Saved entries
______________________________
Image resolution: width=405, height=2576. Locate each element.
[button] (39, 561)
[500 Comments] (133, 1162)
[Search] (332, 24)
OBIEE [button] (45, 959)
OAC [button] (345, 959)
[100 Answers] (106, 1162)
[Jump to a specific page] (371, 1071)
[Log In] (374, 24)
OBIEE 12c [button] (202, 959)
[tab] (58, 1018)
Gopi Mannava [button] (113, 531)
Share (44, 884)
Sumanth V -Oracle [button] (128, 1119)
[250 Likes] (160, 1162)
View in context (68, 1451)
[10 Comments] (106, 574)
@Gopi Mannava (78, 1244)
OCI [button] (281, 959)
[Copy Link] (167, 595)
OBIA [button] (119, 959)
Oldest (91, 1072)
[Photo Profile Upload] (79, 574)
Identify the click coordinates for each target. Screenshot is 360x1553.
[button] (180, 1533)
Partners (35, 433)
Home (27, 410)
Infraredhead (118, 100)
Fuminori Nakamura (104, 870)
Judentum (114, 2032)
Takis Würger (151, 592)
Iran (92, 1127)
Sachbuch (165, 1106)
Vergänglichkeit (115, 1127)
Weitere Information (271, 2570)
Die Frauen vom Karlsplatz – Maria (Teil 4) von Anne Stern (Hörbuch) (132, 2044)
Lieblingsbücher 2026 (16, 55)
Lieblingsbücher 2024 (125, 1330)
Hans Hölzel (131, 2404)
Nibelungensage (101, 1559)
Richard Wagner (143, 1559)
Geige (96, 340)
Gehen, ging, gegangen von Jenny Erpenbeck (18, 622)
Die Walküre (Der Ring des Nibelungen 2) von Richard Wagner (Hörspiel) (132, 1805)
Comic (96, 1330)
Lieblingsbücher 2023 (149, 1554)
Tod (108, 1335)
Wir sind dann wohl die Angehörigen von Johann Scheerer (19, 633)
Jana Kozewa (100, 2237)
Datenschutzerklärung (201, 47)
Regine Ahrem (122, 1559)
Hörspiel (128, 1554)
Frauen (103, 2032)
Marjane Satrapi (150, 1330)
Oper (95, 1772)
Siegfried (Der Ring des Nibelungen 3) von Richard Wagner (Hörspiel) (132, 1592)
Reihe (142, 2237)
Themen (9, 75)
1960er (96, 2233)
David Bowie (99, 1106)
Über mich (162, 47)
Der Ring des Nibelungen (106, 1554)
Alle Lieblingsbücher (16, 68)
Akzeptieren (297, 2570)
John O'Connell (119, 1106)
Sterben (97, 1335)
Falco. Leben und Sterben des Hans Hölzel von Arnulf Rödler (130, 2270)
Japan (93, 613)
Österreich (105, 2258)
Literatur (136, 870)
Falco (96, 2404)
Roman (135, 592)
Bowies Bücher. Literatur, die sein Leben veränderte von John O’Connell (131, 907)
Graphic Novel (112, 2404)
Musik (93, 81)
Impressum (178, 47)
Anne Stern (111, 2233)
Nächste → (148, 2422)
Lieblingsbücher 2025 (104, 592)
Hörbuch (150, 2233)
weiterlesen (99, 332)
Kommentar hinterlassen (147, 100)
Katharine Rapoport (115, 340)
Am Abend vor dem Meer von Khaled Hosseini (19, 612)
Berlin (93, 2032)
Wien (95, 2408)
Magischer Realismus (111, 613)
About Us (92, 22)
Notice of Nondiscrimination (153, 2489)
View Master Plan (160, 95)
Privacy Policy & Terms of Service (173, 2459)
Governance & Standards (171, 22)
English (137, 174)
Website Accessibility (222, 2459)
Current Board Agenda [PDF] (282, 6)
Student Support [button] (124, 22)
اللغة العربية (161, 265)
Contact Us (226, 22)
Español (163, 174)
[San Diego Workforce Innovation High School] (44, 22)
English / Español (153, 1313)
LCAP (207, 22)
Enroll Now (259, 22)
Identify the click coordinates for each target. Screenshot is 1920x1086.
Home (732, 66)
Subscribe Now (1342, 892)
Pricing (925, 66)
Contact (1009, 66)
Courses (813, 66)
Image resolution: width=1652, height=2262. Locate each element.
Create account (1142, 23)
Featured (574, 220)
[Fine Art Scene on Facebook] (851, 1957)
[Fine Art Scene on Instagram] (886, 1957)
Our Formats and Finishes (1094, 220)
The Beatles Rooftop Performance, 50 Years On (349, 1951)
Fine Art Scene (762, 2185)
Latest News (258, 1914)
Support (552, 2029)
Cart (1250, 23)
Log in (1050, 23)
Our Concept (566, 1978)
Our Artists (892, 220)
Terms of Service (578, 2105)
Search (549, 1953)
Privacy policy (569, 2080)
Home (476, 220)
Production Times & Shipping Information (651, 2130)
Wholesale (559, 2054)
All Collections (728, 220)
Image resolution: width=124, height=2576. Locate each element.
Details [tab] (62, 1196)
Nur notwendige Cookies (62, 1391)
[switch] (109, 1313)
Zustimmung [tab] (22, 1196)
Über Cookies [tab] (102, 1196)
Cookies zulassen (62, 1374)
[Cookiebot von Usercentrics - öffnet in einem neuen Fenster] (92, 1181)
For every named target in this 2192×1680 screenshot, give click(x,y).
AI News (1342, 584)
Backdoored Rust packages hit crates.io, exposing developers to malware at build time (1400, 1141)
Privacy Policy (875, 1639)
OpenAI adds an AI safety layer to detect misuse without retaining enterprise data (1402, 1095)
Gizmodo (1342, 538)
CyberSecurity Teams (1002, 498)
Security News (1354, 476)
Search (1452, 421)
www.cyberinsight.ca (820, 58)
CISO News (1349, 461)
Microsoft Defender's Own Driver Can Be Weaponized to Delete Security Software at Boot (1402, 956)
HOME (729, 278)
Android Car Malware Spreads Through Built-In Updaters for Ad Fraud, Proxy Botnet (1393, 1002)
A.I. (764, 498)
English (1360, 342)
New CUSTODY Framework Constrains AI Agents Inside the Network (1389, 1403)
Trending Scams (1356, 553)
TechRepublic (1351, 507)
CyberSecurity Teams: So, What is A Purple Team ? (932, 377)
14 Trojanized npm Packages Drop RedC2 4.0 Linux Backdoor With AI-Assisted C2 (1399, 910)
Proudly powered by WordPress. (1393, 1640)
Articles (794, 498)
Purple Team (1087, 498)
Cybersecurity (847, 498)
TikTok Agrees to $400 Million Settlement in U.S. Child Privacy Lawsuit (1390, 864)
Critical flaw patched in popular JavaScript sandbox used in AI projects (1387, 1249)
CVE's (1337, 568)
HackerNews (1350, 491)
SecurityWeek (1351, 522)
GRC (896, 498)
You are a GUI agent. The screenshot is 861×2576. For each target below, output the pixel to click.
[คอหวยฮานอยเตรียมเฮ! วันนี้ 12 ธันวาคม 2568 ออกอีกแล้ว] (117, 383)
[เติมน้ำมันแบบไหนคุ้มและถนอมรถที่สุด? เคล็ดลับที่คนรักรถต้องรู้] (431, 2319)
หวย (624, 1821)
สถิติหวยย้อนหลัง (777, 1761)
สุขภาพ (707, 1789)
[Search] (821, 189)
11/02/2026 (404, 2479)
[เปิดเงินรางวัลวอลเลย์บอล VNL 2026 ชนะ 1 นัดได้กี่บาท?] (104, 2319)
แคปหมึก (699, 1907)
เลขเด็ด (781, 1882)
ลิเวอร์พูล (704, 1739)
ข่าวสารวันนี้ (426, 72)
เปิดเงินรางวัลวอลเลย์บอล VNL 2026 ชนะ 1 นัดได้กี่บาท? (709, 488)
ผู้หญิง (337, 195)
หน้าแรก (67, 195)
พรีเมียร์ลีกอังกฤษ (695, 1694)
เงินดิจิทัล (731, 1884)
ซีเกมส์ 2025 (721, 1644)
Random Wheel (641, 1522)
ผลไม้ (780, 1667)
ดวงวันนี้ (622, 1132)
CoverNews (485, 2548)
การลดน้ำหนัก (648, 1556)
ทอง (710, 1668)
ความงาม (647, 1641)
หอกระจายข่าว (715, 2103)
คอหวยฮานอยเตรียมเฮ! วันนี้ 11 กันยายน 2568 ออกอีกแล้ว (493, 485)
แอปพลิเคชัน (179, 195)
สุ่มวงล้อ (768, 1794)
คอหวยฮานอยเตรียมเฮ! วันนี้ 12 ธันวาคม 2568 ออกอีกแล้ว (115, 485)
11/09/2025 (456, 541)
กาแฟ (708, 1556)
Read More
______________________________
Directions
The first line of the entries above and every line after it, up to and including the line with "Infraredhead (118, 100)", should be set down exactly.

Task output
Image resolution: width=405, height=2576. Locate each element.
[button] (39, 561)
[500 Comments] (133, 1162)
[Search] (332, 24)
OBIEE [button] (45, 959)
OAC [button] (345, 959)
[100 Answers] (106, 1162)
[Jump to a specific page] (371, 1071)
[Log In] (374, 24)
OBIEE 12c [button] (202, 959)
[tab] (58, 1018)
Gopi Mannava [button] (113, 531)
Share (44, 884)
Sumanth V -Oracle [button] (128, 1119)
[250 Likes] (160, 1162)
View in context (68, 1451)
[10 Comments] (106, 574)
@Gopi Mannava (78, 1244)
OCI [button] (281, 959)
[Copy Link] (167, 595)
OBIA [button] (119, 959)
Oldest (91, 1072)
[Photo Profile Upload] (79, 574)
Identify the click coordinates for each target. Screenshot is 360x1553.
[button] (180, 1533)
Partners (35, 433)
Home (27, 410)
Infraredhead (118, 100)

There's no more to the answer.